🤖 AI Summary
In legged robot reinforcement learning (RL), domain randomization improves robustness but compromises locomotion efficiency and tracking accuracy under nominal conditions, yielding overly conservative policies. Method: We propose a two-stage decoupled framework: first, an optimal policy derived from a nominal dynamics model generates “imagined transitions”; second, these transitions are explicitly injected as demonstration signals into the RL training pipeline. Contribution/Results: This is the first work to formalize imagined transitions as demonstrative inputs for quadrupedal locomotion learning, breaking the strong coupling between robustness and optimality inherent in conventional domain randomization. Our approach integrates RL, optimal control, and Sim2Real transfer techniques. Experiments demonstrate accelerated training convergence, significantly reduced in-distribution trajectory tracking error, enhanced out-of-distribution environmental adaptability, and—crucially—recovery of near-optimal motion performance while preserving high robustness.
📝 Abstract
Existing quadrupedal locomotion learning paradigms usually rely on extensive domain randomization to alleviate the sim2real gap and enhance robustness. It trains policies with a wide range of environment parameters and sensor noises to perform reliably under uncertainty.
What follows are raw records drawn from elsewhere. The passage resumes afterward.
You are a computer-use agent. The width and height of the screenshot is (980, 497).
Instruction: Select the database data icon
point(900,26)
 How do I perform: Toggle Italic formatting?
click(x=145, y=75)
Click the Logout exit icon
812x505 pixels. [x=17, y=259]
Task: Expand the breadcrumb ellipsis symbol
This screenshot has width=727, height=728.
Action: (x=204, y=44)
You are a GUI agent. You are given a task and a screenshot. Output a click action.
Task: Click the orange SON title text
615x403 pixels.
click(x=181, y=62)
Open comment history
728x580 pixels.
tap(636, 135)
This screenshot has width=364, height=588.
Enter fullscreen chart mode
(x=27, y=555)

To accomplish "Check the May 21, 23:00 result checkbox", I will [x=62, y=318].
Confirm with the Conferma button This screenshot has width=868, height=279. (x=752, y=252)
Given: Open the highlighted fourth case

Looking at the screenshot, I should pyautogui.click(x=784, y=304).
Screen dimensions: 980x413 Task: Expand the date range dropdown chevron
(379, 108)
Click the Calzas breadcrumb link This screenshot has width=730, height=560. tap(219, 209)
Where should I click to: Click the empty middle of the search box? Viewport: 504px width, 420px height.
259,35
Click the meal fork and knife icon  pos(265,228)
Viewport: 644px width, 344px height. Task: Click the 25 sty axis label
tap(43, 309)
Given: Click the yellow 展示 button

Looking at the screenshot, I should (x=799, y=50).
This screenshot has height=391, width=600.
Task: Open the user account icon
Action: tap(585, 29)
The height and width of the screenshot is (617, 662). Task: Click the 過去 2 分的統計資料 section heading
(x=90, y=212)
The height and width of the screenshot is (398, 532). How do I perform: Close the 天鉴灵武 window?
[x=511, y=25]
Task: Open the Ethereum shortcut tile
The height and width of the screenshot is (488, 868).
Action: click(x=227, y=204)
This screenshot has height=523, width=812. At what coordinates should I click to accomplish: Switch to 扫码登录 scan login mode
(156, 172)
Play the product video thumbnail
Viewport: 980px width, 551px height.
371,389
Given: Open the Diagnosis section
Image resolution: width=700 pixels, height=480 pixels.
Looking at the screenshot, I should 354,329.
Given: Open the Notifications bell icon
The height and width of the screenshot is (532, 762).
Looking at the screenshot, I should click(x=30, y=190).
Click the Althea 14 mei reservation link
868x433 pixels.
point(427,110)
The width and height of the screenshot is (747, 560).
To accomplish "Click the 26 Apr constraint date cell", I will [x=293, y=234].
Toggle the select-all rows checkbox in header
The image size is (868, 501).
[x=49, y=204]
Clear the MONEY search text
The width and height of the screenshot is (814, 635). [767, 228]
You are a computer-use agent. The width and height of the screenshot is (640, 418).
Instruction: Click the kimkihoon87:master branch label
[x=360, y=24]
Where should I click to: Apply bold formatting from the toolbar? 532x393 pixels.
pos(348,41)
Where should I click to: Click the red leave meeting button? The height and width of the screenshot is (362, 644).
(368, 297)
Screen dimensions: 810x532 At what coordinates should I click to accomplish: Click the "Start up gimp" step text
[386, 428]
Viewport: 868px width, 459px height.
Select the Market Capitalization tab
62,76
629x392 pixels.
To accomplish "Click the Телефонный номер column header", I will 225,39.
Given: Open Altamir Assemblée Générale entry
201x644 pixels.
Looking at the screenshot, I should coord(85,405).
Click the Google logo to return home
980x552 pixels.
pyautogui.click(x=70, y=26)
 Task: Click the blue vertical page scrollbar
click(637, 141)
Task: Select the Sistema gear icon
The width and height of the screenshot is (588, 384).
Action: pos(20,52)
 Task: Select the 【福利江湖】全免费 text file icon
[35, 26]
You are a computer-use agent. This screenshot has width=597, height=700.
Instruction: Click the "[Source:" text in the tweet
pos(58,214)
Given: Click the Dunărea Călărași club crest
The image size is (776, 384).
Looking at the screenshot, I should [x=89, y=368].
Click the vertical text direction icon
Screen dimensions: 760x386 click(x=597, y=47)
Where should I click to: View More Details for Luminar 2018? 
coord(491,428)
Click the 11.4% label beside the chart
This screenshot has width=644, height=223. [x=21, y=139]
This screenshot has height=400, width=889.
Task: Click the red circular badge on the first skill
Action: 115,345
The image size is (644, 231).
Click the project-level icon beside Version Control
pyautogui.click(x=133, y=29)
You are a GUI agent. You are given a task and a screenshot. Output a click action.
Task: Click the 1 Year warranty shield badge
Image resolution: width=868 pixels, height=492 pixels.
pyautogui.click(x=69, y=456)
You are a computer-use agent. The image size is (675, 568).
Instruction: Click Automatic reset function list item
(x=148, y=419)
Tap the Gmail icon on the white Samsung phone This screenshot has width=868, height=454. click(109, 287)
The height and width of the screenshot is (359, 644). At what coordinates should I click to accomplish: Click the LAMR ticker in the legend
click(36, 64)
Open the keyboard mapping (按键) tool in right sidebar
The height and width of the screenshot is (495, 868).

However, since optimal performance under ideal conditions often conflicts with the need to handle worst-case scenarios, there is a trade-off between optimality and robustness. This trade-off forces the learned policy to prioritize stability in diverse and challenging conditions over efficiency and accuracy in ideal ones, leading to overly conservative behaviors that sacrifice peak performance. In this paper, we propose a two-stage framework that mitigates this trade-off by integrating policy learning with imagined transitions. This framework enhances the conventional reinforcement learning (RL) approach by incorporating imagined transitions as demonstrative inputs. These imagined transitions are derived from an optimal policy and a dynamics model operating within an idealized setting. Our findings indicate that this approach significantly mitigates the domain randomization-induced negative impact of existing RL algorithms. It leads to accelerated training, reduced tracking errors within the distribution, and enhanced robustness outside the distribution.